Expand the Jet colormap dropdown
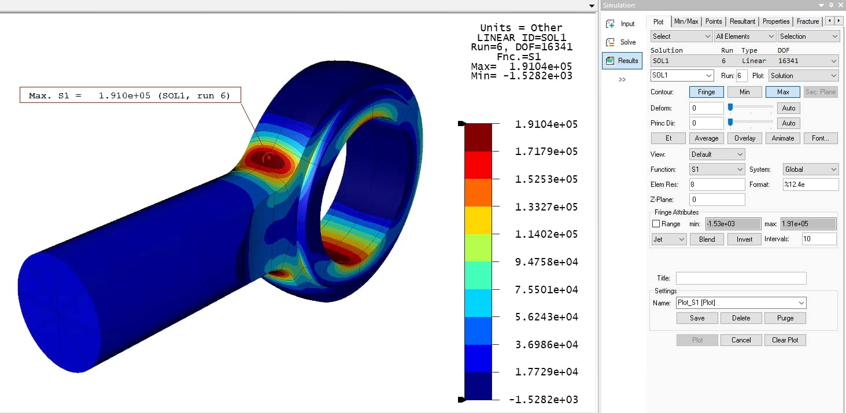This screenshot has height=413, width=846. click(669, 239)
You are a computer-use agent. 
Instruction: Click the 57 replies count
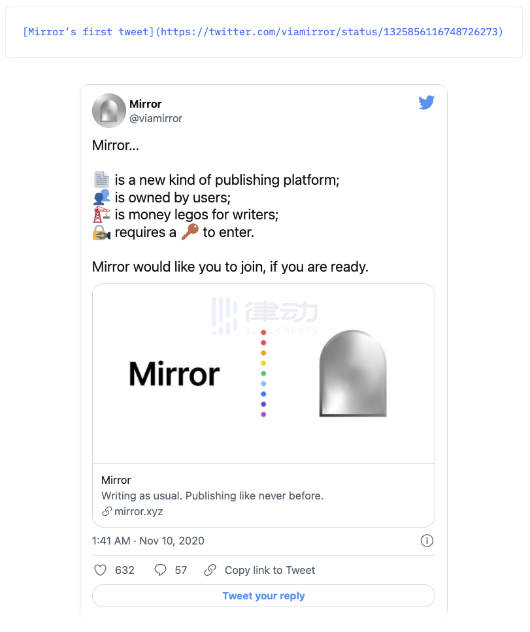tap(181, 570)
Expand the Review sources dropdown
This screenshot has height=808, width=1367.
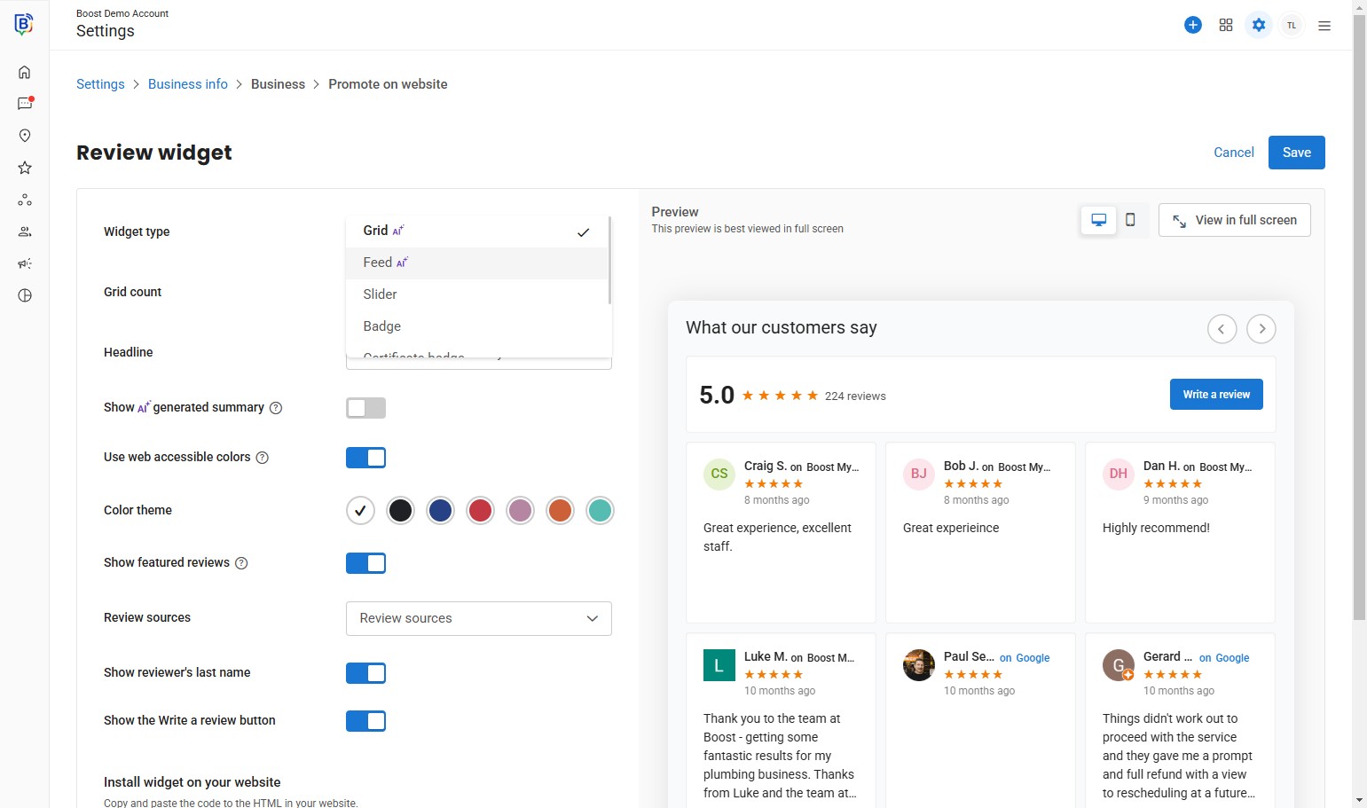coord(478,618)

· · · · · · ·

Problem description: Format the listing above as a JSON list of strings, with one string per line and no blank lines. Leave the pictures out.

Right answer:
[
  "Expand the Jet colormap dropdown",
  "This screenshot has height=413, width=846. click(669, 239)",
  "You are a computer-use agent. ",
  "Instruction: Click the 57 replies count",
  "tap(181, 570)",
  "Expand the Review sources dropdown",
  "This screenshot has height=808, width=1367.",
  "coord(478,618)"
]